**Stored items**
<<<<

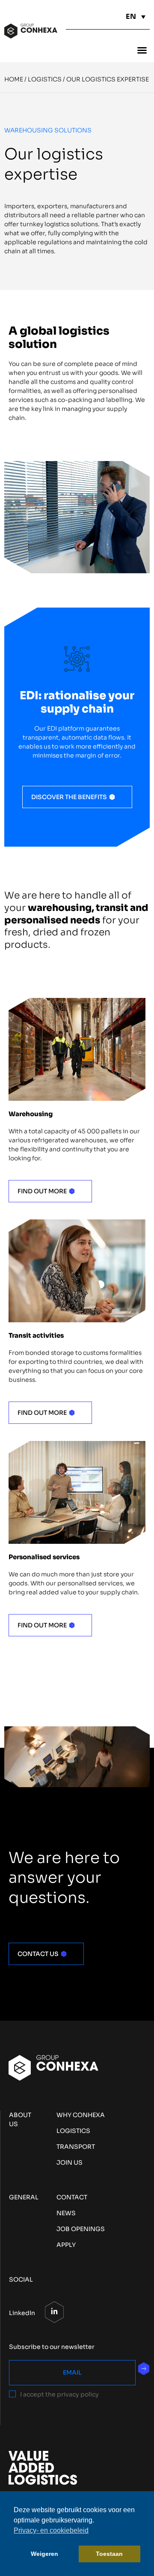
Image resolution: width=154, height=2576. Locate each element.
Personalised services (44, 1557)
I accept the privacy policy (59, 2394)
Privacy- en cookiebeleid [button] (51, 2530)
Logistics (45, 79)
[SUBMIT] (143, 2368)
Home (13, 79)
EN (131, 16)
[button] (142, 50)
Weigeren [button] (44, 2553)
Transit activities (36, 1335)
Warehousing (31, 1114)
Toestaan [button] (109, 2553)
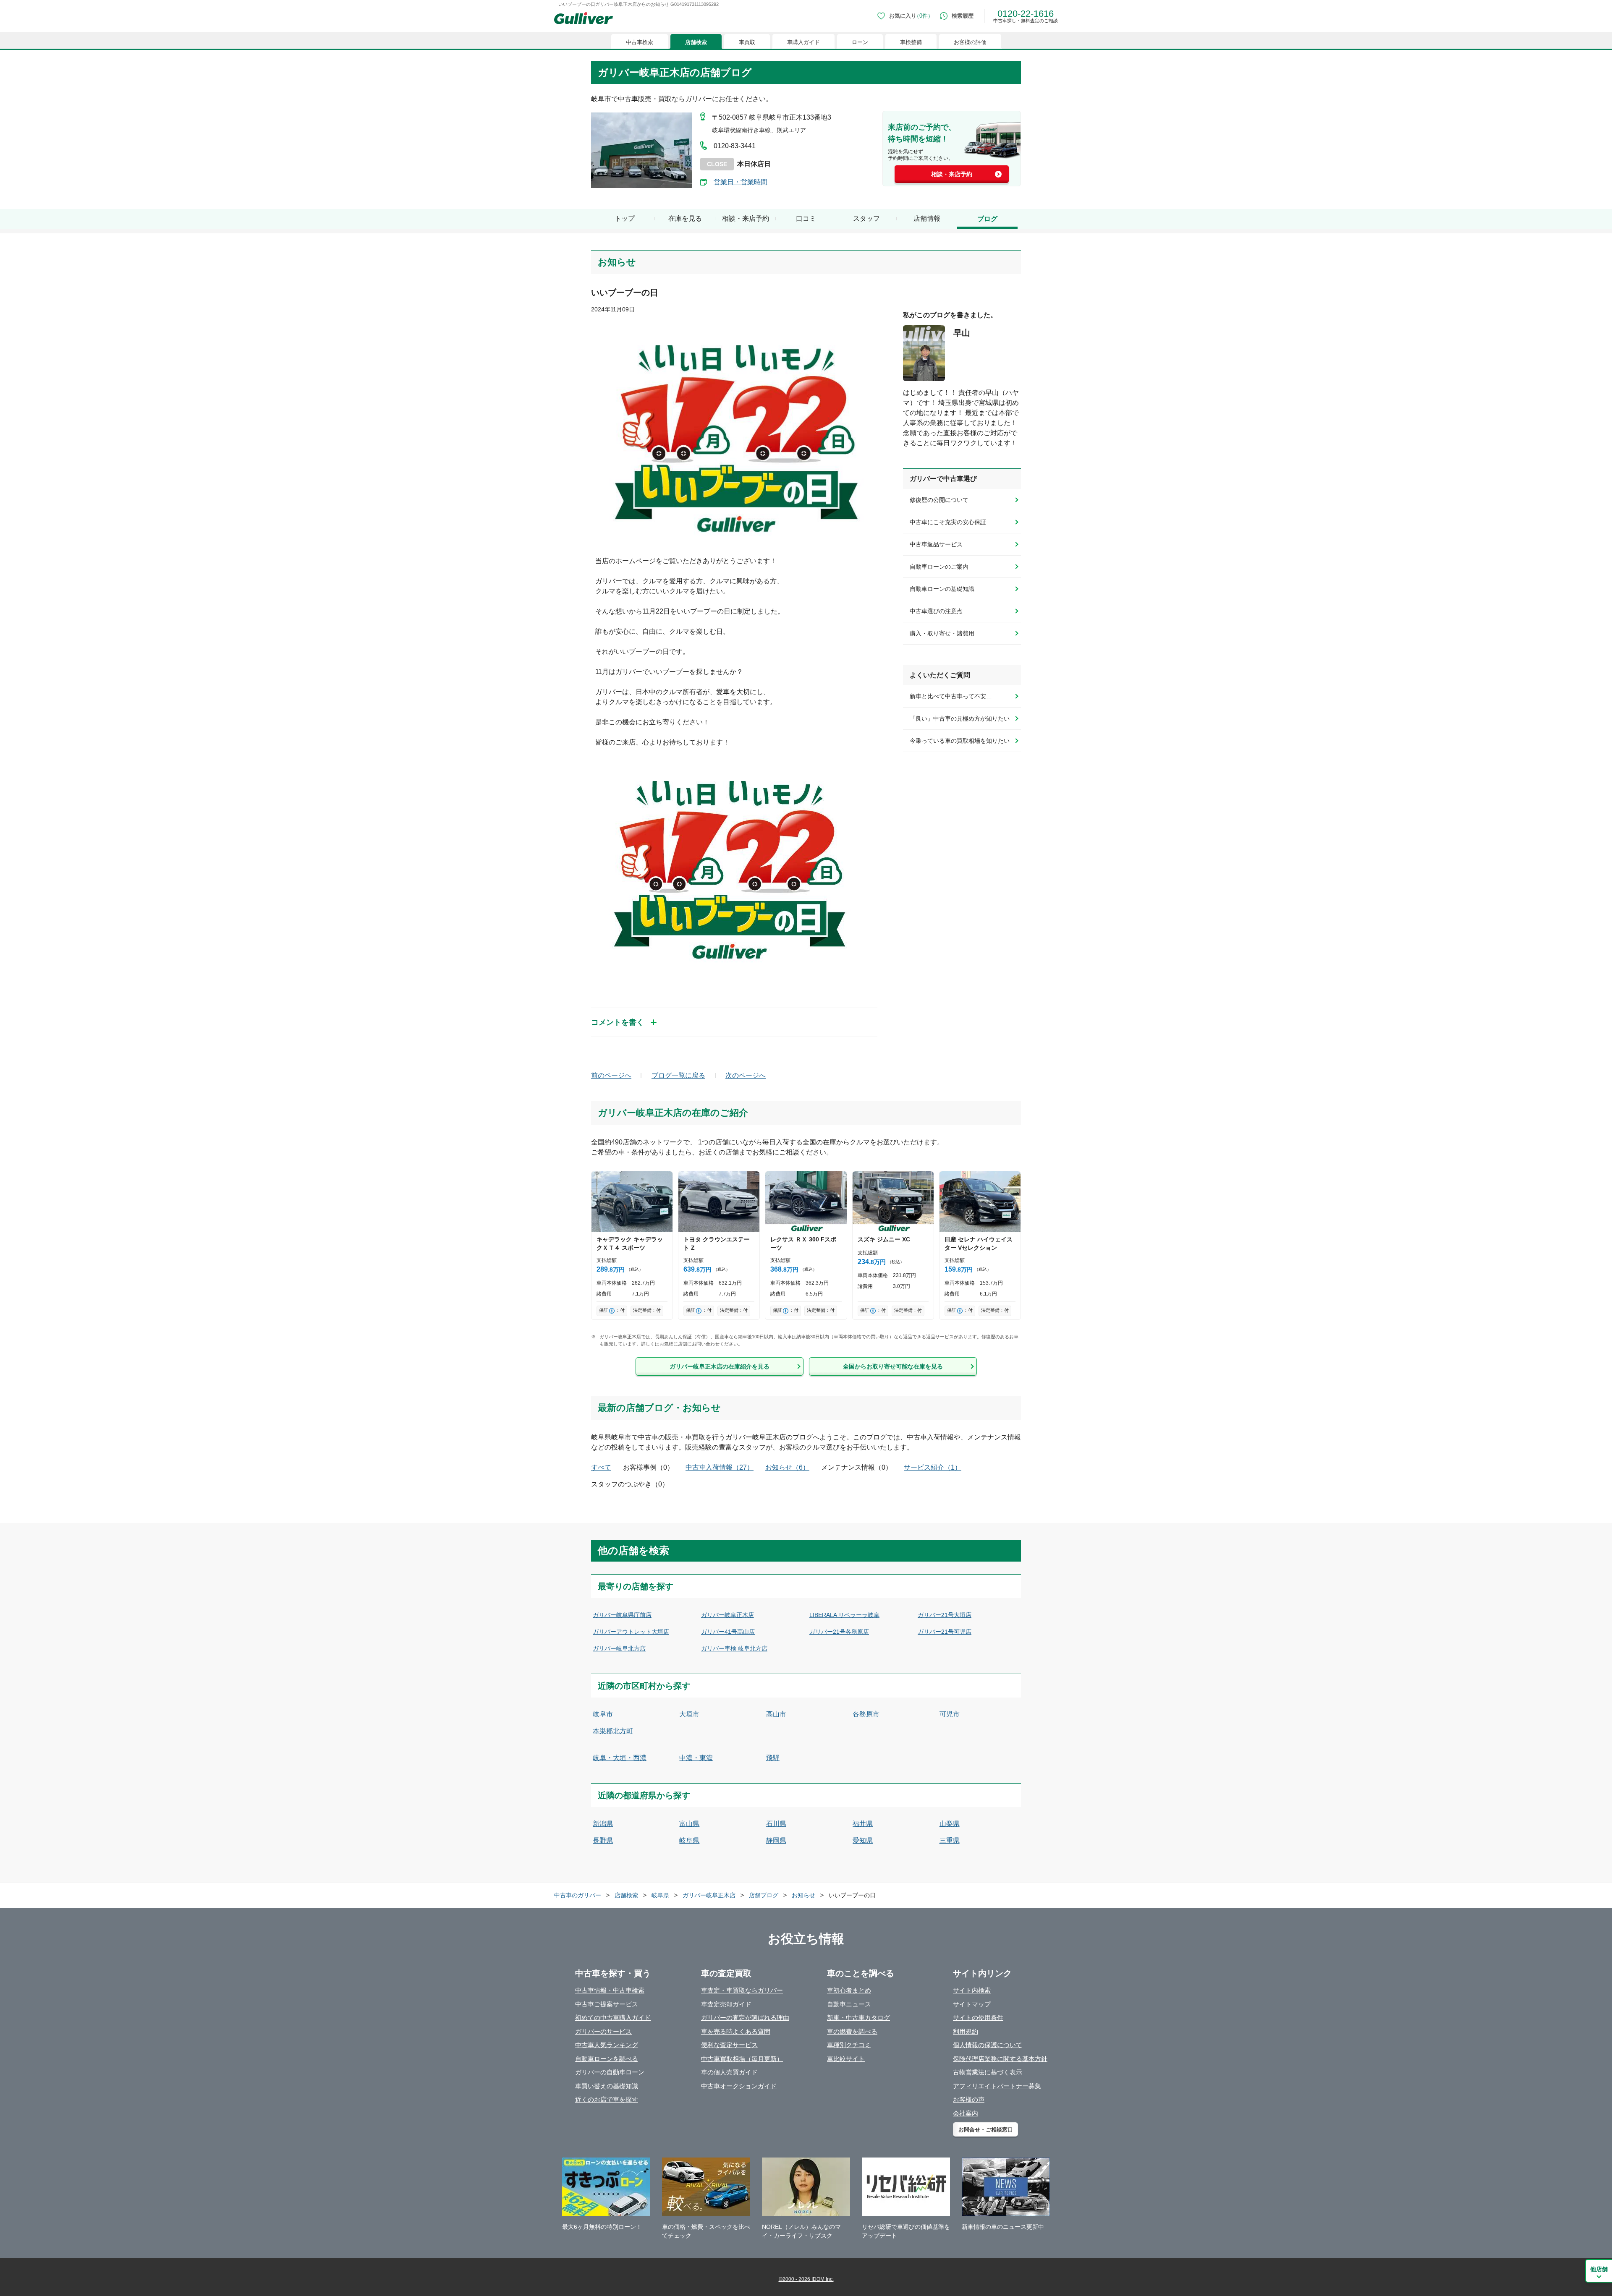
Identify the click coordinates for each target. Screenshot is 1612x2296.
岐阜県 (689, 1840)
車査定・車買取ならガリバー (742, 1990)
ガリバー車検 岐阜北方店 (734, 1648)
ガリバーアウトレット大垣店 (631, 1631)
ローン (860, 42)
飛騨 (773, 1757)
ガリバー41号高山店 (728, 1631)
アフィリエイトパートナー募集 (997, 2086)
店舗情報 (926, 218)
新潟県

>>>>

**Your assignment**
Although the records include pictures, output only their text, exactly and completely.

**Exercise output**
Image resolution: width=154, height=2576. Locate each element.
Personalised services (44, 1557)
I accept the privacy policy (59, 2394)
Privacy- en cookiebeleid [button] (51, 2530)
Logistics (45, 79)
[SUBMIT] (143, 2368)
Home (13, 79)
EN (131, 16)
[button] (142, 50)
Weigeren [button] (44, 2553)
Transit activities (36, 1335)
Warehousing (31, 1114)
Toestaan [button] (109, 2553)
Identify the click coordinates for each target. Screenshot is 1612x2296.
岐阜県 (689, 1840)
車査定・車買取ならガリバー (742, 1990)
ガリバー車検 岐阜北方店 (734, 1648)
ガリバーアウトレット大垣店 (631, 1631)
ローン (860, 42)
飛騨 (773, 1757)
ガリバー41号高山店 (728, 1631)
アフィリエイトパートナー募集 (997, 2086)
店舗情報 (926, 218)
新潟県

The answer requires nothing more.